SQL as the single source of truth

Where should the schema's truth live? ORM models, migration files, DDL SQL — there are several candidates. We compare the cumulative-migration model with the single-SQL-file + CREATE IF NOT EXISTS model.

1. The place of migration tools

Representative migration tools:

Tool	First appeared	Language/ecosystem	Model
Liquibase	2006	JVM	XML/YAML/SQL changesets accumulated
Flyway	2010	JVM	Versioned SQL files accumulated (`V1__init.sql`)
Alembic	early 2010s	Python (Mike Bayer, SQLAlchemy)	Python scripts accumulated
Django migrations	2014 (1.7)	Python/Django	Models → auto-generated + accumulated
Rails migrations	2005	Ruby	Ruby DSL accumulated
TypeORM migrations	2016	TS/JS	TS classes accumulated
Prisma Migrate	2020	TS/JS	Schema file + diff-based SQL generation
Drizzle Kit	2023	TS	Schema code + diff-based SQL generation

These all share the same view of truth: "the order of accumulated changes." A meta table tracks which migrations have been applied to a DB (e.g. Flyway's flyway_schema_history).
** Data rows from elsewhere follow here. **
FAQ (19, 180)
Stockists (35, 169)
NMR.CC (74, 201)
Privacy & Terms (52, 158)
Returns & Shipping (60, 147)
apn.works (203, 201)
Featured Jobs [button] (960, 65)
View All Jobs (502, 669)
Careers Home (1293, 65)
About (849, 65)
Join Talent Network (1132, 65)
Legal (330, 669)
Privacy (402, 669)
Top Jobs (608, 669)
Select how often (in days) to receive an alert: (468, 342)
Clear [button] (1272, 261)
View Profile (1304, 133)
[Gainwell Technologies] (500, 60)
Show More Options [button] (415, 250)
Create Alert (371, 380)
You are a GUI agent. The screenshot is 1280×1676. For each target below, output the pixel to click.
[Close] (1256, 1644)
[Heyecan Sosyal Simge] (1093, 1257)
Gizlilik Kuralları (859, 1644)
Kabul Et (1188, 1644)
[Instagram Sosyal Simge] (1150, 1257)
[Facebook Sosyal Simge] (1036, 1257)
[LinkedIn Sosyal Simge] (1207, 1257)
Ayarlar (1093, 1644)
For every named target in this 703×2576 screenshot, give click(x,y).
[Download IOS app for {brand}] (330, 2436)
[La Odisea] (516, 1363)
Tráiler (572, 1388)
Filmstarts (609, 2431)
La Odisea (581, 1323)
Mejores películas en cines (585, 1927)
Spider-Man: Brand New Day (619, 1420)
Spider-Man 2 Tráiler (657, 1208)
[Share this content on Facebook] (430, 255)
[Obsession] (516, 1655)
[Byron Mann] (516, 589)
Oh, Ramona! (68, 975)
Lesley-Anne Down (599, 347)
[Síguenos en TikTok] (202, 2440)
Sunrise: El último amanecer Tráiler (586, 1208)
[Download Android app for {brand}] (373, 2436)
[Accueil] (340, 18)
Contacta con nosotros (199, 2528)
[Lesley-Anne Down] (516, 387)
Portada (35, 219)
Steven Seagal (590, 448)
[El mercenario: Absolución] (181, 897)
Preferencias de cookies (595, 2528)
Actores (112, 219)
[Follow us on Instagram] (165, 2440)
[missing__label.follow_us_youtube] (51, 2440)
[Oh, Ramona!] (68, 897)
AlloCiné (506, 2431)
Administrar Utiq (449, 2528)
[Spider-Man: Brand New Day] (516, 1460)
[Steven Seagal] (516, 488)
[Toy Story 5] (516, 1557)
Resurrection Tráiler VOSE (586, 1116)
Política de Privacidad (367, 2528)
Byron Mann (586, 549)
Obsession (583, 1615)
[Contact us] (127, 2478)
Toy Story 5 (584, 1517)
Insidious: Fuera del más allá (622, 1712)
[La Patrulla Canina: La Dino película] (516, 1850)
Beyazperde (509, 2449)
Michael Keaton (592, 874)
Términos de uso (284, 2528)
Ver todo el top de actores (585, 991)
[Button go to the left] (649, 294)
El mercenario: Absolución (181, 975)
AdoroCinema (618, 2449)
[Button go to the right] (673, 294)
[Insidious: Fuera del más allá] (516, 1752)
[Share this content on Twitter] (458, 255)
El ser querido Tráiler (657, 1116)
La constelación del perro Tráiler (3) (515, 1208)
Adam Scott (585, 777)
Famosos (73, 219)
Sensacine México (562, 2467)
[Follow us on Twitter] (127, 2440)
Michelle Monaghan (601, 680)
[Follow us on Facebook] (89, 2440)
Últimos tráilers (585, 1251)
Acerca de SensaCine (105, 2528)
The other model is the declarative single SQL file. All tables of a domain are written in one SQL file with CREATE TABLE IF NOT EXISTS · CREATE INDEX IF NOT EXISTS, and changes are made by editing the same file. Application is idempotent.

2. The cumulative ALTER model

db/migrations/
├── V1__init.sql           # CREATE TABLE users(...)
├── V2__add_email.sql      # ALTER TABLE users ADD COLUMN email TEXT
└── V3__index_email.sql    # CREATE INDEX idx_users_email ...

Tools record hashes and versions to ensure each file is applied only once. The promise that any environment (dev/staging/prod) reaches the same result through the same order is the strength. The downside is that as files accumulate, bootstrapping a new environment takes longer, and to know a table's current shape we need to merge several files.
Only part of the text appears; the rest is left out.